Read the lease agreement wisely
A signed lease agreement sometimes takes precedence over this act. This agreement enumerates the obligation that the landlord and tenant enter into. Included in these obligations are those pertaining to leasehold improvements, operating and maintenance costs and rent amongst others. This act specifically recommends careful reading of the agreement before the parties sign them.
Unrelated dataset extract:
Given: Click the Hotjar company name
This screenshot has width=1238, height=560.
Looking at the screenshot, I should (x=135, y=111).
The landlord is given two options in case you fail to pay your rent
The first option is for the landlord to change the locks of the unit rented. Usually this takes place 16 days after you have failed to pay the rent during the due date stipulated in the contract. For example your rent’s due date is on September 1 but you failed to pay. The landlord will then change the locks on September 17. Remember that you will not be notified by the tenant regarding the changes he has made with the commercial space locks. In any case, though, both landlords and tenants are expected to behave accordingly. Meaning to say, no party should ever force entry into the space’s premises. Landlords should give you ample time and reasonable access to remove your properties inside the rental unit.
The second option of the landlord is to seize and eventually dispose your property. These are the properties that are found inside the rented unit. Like with the first option, you will be given any advance notice regarding the seizing of your property. The good news is you can assert your right to be informed if the lease agreement says so. The landlord is likewise instructed to hold the property for five days before disposing them. This will give you some time to pay for your rent so you can get your property back. If you still fail to pay the rental fee, the landlord has no choice but to have the property appraised then sell it to another person. For this option, the landlord can actually seize the property immediately a day after you have failed to pay your rent.
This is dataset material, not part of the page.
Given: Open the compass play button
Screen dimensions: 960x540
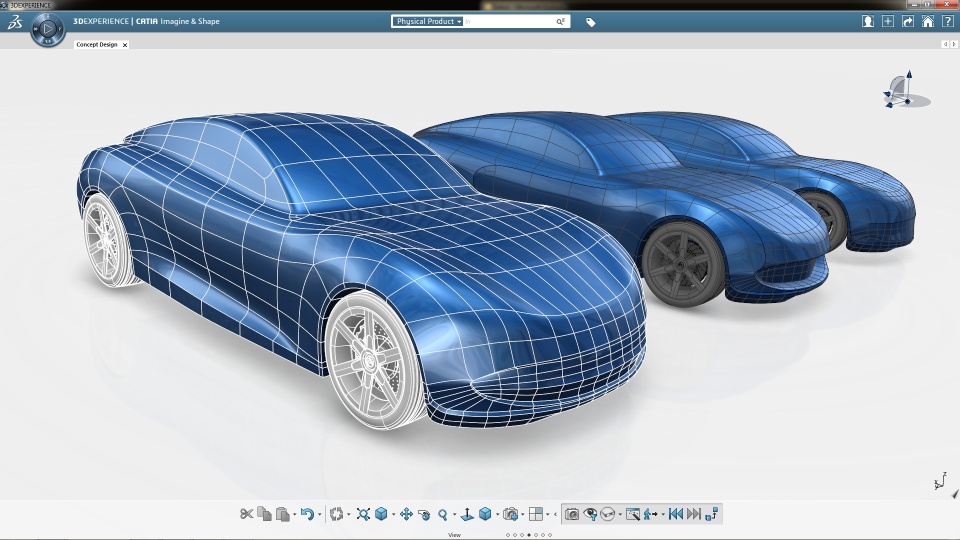Looking at the screenshot, I should [47, 30].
Proceeds from property disposal will be applied to your rental arrears
Whilst you may lose hope because the tenant has already sold your property to another, you have to remember that any amount in excess of what was applied to your rental arrears will be given to you. This means you get something back in case the value of the property exceeds the amount you owe from your landlord.
Some tenant properties cannot be seized by landlords
This is especially so if you co-own the property you are leasing with another party. Remember though that if you have sub-tenants and they continue to pay the full rent, they will not be held liable for the amount you owe the landlord. In case the landlord has seized sub-tenant property, the former will be required to return it to the sub-tenant.
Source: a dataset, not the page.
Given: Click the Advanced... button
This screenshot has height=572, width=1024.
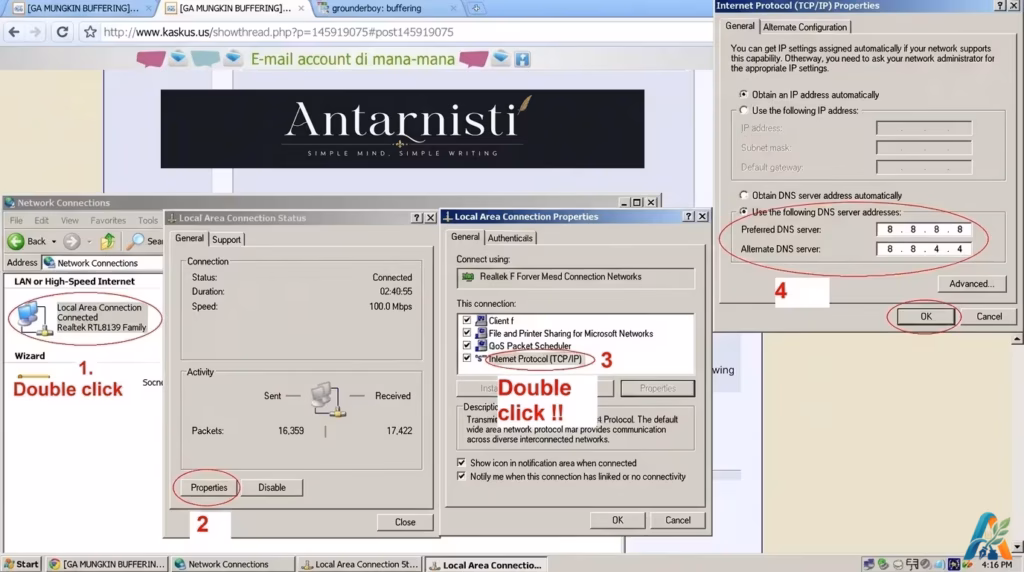Looking at the screenshot, I should (972, 283).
The commercial tenancy agreement must include specific policies regarding rent increases
Expect that rent increases can come with commercial lease agreements. This, together with the initial rental fee, should be specifically included in your agreement with the tenant. If a current tenancy agreement does not exist, the landlord can increase the rent at any amount deemed necessary at any time. Take note that the Commercial Tenancies Act does not regulate these rent increases. But of course, the landlord is expected to inform you about the intention to increase the rent most preferably in writing.
A notice should be provided for an intend to end tenancy
There are actually two types of tenancy agreements. The first one is the month-to-month tenancy. When you intend to terminate the tenancy with this type of agreement, you should notify the other party about that intention in writing at least a month before the termination date. For example your written notice was delivered on August 31st then the tenancy will be terminated on September 30th. In the second type of tenancy agreement, that which is a fixed-term tenancy, you as a tenant will no longer have the right to occupy the space once the tenancy ends.